Toporowicz's latest show, "Stairs 2 Heaven," was a change of pace. The exhibition comprised highly esthetic black-and-white photographs, a black-and-white video and graphite drawings on Plexiglas (painstakingly rendered and sprayed afterward with a fixative). All of these depict Japanese architectural environments--coldly beautiful buildings characterized by severe lines and reflective surfaces, including shopping centers, convention centers and escalators.
One photo shows the front side of a marble staircase mirroring a street teeming with traffic, while two identically dressed Asian girls make their way down the steps, appearing otherworldly in their congruence. A metal handrail beside them catches light, emanating a ghostly glow. Another photo shows a glass-encased bridge between buildings. The structure coolly dominates the people who walk through it, small bodies in a web of shadows. The scene seems to comment on a reality at once impersonal and sublime.

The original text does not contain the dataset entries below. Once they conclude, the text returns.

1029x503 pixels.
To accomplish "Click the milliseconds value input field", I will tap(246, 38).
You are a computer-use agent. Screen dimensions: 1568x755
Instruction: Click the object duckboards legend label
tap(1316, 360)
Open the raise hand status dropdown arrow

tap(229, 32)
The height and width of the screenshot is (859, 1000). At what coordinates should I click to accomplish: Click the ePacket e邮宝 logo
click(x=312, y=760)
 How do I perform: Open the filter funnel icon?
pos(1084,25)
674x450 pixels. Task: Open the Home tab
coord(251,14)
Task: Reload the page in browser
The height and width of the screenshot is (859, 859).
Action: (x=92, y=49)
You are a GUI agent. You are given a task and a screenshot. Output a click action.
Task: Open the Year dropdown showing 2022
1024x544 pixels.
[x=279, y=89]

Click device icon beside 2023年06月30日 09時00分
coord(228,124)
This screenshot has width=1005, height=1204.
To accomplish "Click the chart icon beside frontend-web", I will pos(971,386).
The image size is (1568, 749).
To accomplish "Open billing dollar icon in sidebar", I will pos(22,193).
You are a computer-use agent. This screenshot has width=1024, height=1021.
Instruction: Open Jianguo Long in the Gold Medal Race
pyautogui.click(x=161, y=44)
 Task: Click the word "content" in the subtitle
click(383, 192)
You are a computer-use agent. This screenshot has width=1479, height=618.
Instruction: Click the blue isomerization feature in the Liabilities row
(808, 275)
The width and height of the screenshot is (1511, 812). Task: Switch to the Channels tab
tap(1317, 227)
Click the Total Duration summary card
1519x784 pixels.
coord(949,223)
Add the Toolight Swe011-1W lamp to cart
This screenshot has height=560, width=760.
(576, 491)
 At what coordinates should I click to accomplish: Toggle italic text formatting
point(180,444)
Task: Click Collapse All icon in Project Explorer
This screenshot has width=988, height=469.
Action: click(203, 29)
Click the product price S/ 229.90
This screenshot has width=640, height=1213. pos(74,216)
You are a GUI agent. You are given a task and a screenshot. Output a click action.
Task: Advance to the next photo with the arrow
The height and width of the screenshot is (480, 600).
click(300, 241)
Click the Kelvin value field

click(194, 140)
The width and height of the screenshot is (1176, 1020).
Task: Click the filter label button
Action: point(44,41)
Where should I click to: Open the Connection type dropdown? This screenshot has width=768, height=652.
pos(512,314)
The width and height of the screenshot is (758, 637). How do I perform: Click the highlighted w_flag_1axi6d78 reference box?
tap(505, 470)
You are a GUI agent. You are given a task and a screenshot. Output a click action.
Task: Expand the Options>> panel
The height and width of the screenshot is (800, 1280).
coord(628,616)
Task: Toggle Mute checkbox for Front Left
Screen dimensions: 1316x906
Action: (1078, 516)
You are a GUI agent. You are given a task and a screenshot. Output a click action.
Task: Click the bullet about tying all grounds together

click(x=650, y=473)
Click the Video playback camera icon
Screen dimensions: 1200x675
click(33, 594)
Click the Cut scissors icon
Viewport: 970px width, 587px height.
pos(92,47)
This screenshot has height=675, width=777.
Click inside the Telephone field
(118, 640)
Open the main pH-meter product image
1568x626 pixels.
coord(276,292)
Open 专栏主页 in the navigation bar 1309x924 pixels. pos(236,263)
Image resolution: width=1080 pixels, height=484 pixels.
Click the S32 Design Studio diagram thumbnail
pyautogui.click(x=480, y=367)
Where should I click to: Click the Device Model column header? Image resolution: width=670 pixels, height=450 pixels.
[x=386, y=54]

Though Toporowicz is still engaged with the existential condition of powerlessness against the systems that surround us, he expresses himself in more hushed tones. The pencil drawings on Plexiglas depict department stores and airports shape-shifting into ziggurats and aircraft carriers, suggesting a oneness of design among the edifices. His video examines an escalator moving in slow motion, and is accompanied by a soundtrack of a Buddhist mantra, which Toporowicz recorded at a monastery in Taipei. The purpose of continually uttering a mantra such as the one in Toporowicz's video is that the mantra, rather than one's outward activities in the world, becomes the object of one's concentration. The repetitiveness of the buildings that define our modern urban existence, in Toporowicz's hands, is elevated in the same way. Though the standardized structures of urban life dominate the very beings who create them, they might also provide the opportunity to move beyond the material world, diminishing the stature of individuals to the point of glorious insignificance.